I am trying to implement aes encryption and decryption in python. When I execute code, it returns error. I have installed anaconda on my machine. I am running scripts in jupyter notebook.

!pip install pycryptodome

import base64
from Crypto import Random
from Crypto.Cipher import AES

BS = 16
pad = lambda s: s + (BS - len(s) % BS) * chr(BS - len(s) % BS)
unpad = lambda s : s[0:-ord(s[-1])]

class AESCipher:

    def __init__( self, key ):
        self.key = key

    def encrypt( self, raw ):
        raw = pad(raw)
        iv = Random.new().read( AES.block_size )
        cipher = AES.new( self.key, AES.MODE_CBC, iv )
        return base64.b64encode( iv + cipher.encrypt( raw ) )

    def decrypt( self, enc ):
        enc = base64.b64decode(enc)
        iv = enc[:16]
        cipher = AES.new(self.key, AES.MODE_CBC, iv )
        return unpad(cipher.decrypt( enc[16:] ))
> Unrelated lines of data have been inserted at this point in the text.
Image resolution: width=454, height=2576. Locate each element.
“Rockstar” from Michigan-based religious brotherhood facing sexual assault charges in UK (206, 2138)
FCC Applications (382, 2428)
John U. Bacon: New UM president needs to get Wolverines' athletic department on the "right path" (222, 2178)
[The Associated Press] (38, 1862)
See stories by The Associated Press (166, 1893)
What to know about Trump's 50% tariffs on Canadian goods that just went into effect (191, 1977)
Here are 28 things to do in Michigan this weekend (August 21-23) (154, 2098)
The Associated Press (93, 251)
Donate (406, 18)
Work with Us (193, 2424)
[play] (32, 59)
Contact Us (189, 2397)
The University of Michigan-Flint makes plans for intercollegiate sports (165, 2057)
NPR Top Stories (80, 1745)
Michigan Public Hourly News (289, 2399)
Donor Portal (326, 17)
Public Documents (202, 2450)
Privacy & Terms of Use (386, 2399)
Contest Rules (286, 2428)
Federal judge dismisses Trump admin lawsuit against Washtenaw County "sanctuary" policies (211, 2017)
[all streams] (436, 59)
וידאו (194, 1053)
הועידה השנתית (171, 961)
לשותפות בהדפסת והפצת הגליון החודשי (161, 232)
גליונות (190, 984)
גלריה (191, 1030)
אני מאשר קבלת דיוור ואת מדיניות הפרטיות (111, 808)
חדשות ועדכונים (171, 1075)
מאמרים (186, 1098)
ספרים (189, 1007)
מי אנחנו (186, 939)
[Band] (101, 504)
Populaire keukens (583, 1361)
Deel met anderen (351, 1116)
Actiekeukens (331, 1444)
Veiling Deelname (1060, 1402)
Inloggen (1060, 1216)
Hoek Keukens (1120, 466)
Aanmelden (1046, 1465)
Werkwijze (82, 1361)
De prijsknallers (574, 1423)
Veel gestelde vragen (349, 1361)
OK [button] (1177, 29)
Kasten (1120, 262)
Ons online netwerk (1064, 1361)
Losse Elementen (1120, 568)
cipher = AESCipher('mysecretpassword')
encrypted = cipher.encrypt('Secret')
decrypted = cipher.decrypt(encrypted)
print(encrypted)
print(decrypted)

How to solve this ?

Upvotes: 2

Views: 14562

Answers (2)

Growyn
Growyn

Reputation: 31

//First pip install pycryptodome -- (pycrypto is obsolete and gives issues) // pip install pkcs7

from Crypto import Random
from Crypto.Cipher import AES
import base64
from pkcs7 import PKCS7Encoder
from app_settings.views import retrieve_settings # my custom settings

app_secrets = retrieve_settings(file_name='secrets');


def encrypt_data(text_data):
                    #limit to 16 bytes because my encryption key was too long
                    #yours could just be 'abcdefghwhatever' 
    encryption_key = app_secrets['ENCRYPTION_KEY'][:16]; 

    #convert to bytes. same as bytes(encryption_key, 'utf-8')
    encryption_key = str.encode(encryption_key); 
    
    #pad
    encoder = PKCS7Encoder();
    raw = encoder.encode(text_data) # Padding
    iv = Random.new().read(AES.block_size ) #AES.block_size defaults to 16

                                 # no need to set segment_size=BLAH
    cipher = AES.new( encryption_key, AES.MODE_CBC, iv ) 
    encrypted_text = base64.b64encode( iv + cipher.encrypt( str.encode(raw) ) ) 
    return encrypted_text;

Upvotes: 1

Ahmed Yousif
Ahmed Yousif

Reputation: 2348

just update unpad to be unpad = lambda s : s[0:-ord(s[-1:])] the main issue that ord() expects string of length one if you try to print value of s[-1] it prints 10 which not one char but s[-1:] printed value is b'\n' which is one char

also encode key to be bytes bytes(key, 'utf-8') and pad

pad = lambda s: bytes(s + (BS - len(s) % BS) * chr(BS - len(s) % BS), 'utf-8')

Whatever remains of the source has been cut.